Darianna Littlepage-Buggs

No. 5 – Washington Mystics
- Position: Guard/Forward
- League: WNBA

Personal information
- Born: September 23, 2003 (age 22)
- Listed height: 6 ft 1 in (1.85 m)
- Listed weight: 159 lb (72 kg)

Career information
- High school: Classen (Oklahoma City, Oklahoma)
- College: Baylor (2022–2026)
- WNBA draft: 2026: 2nd round, 30th overall pick
- Drafted by: Washington Mystics
- Playing career: 2026–present

Career history
- 2026–present: Washington Mystics

Career highlights
- First-team All-Big 12 (2025); Second-team All-Big 12 (2026); Big 12 All-Defensive Team (2026); Big 12 Freshman of the Year (2023); Big 12 All-Freshman Team (2023); McDonald's All-American (2022);
- Stats at WNBA.com
- Stats at Basketball Reference

= Darianna Littlepage-Buggs =

American basketball player (born 2003)

Darianna Littlepage-Buggs (born September 23, 2003) is an American professional basketball player for the Washington Mystics of the Women's National Basketball Association (WNBA). She played college basketball at Baylor.

==College career==
On December 8, 2021, Littlepage-Buggs signed her National Letter of Intent (NLI) to play college basketball at Baylor.

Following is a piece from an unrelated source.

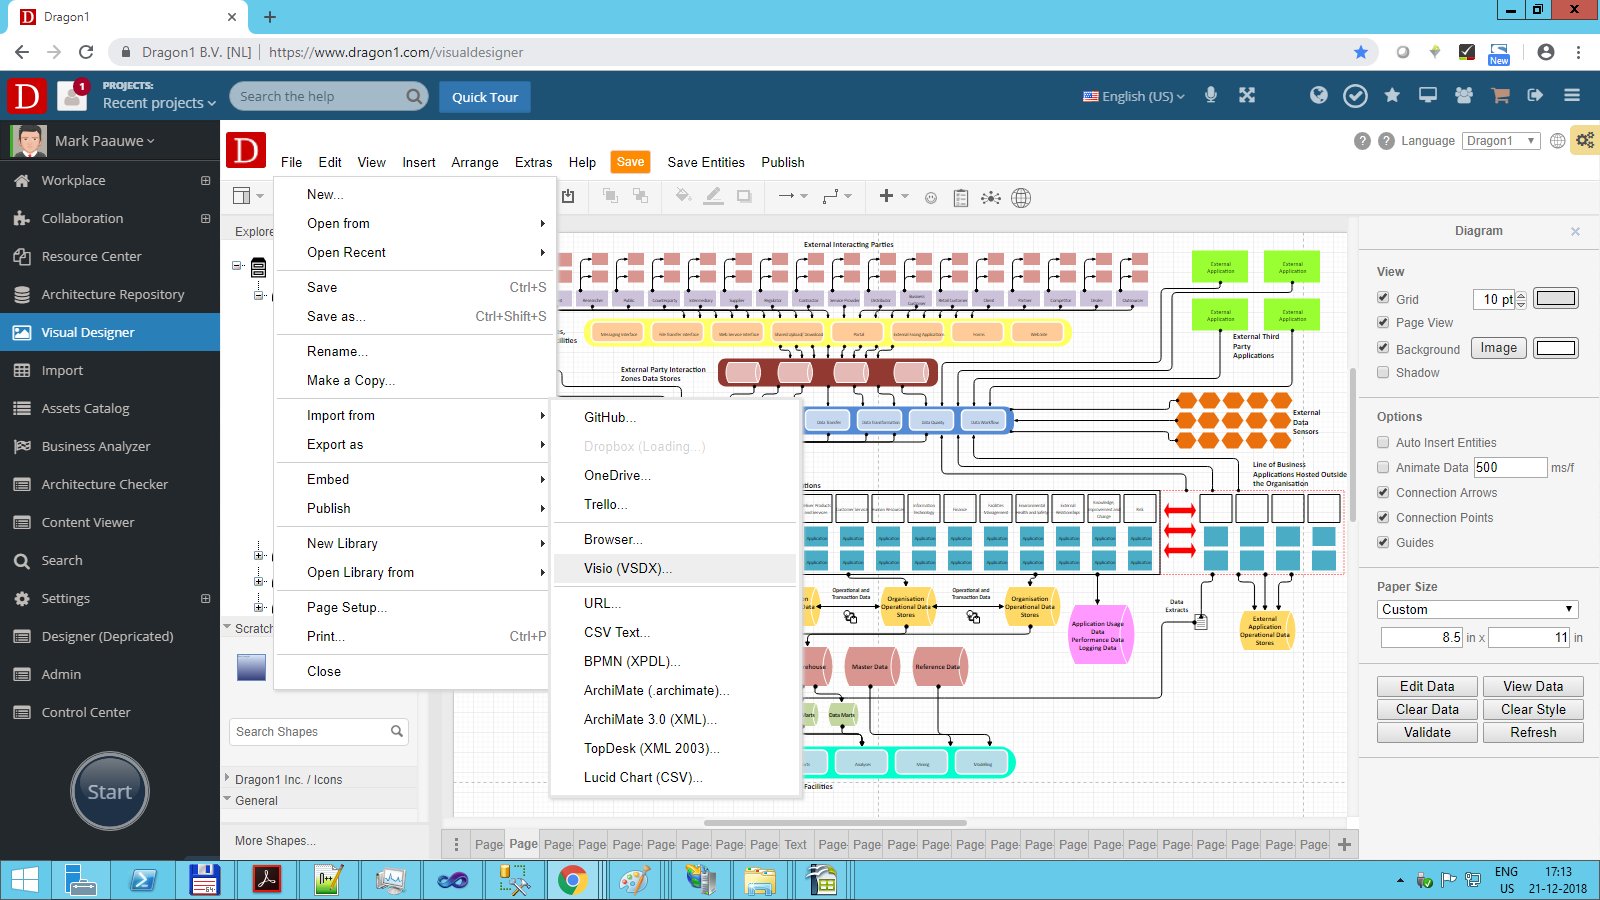Click inside the Search Shapes field
The image size is (1600, 900).
click(310, 731)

During the 2022–23 season, in her freshman year, she appeared in all 33 games, with 21 starts, and led the team with 9.2 rebounds per game and 28 total blocks. She reached double-figure scoring 19 times and double-figure rebounding 15 times, and led the team with 14 double-doubles. She was named Big 12 Freshman of the Week eight times, the most in Baylor history, and the second-most in Big 12 Conference history. Following the season she was named a unanimous selection to the Big 12 All-Freshman Team and Big 12 Freshman of the Year.

During the 2023–24 season, in her sophomore year, she appeared in 33 games, with 32 starts, and averaged 10.5 points and 7.2 rebounds per game. She recorded 18 double-digit scoring games, and nine double-figure rebound games. During the 2024–25 season, in her junior year, she appeared in 28 games, with 26 starts, and averaged 13.8 points and 10.0 rebounds per game. She led the team with 11 double-doubles. She recorded a career-high 20 rebounds on December 8, 2024, against UNLV. She became the eighth player in program history to record 20 points and 20 rebounds in a single game. Following the season she was named to the first-team All-Big 12.

During the 2025–26 season, in her senior year, she started all 34 games and averaged 10.6 points and 10.1 rebounds per game. She recorded 24 double-digit scoring games, and 19 double-figure rebound games. She became the fourth player in Big 12 history to repeat as the league’s rebounding leader in consecutive seasons. Following the season she was named to the second-team All-Big 12 and Big 12 All-Defensive Team. On January 4, 2026, against Iowa State she recorded a career-high tying 20 rebounds, becoming the fifth Baylor player all-time to record 20 or more rebounds in a singles game twice. The next game against Colorado on January 8, she recorded 10 points and 12 rebounds, and surpassed 1,000 career rebounds. She became the ninth player in program history to surpass the milestone.

She finished her collegiate career with 1,164 rebounds, averaging 9.1 per game. She ranked fourth in program history in career rebounds and rebounding average, and fifth in double-doubles with 44. She also ranked eighth in Big 12 history in career rebounds.

==Professional career==
On April 13, 2026, Littlepage-Buggs was drafted in the second round, 30th overall, by the Washington Mystics in the 2026 WNBA draft. She subsequently signed a development player contract with the Mystics.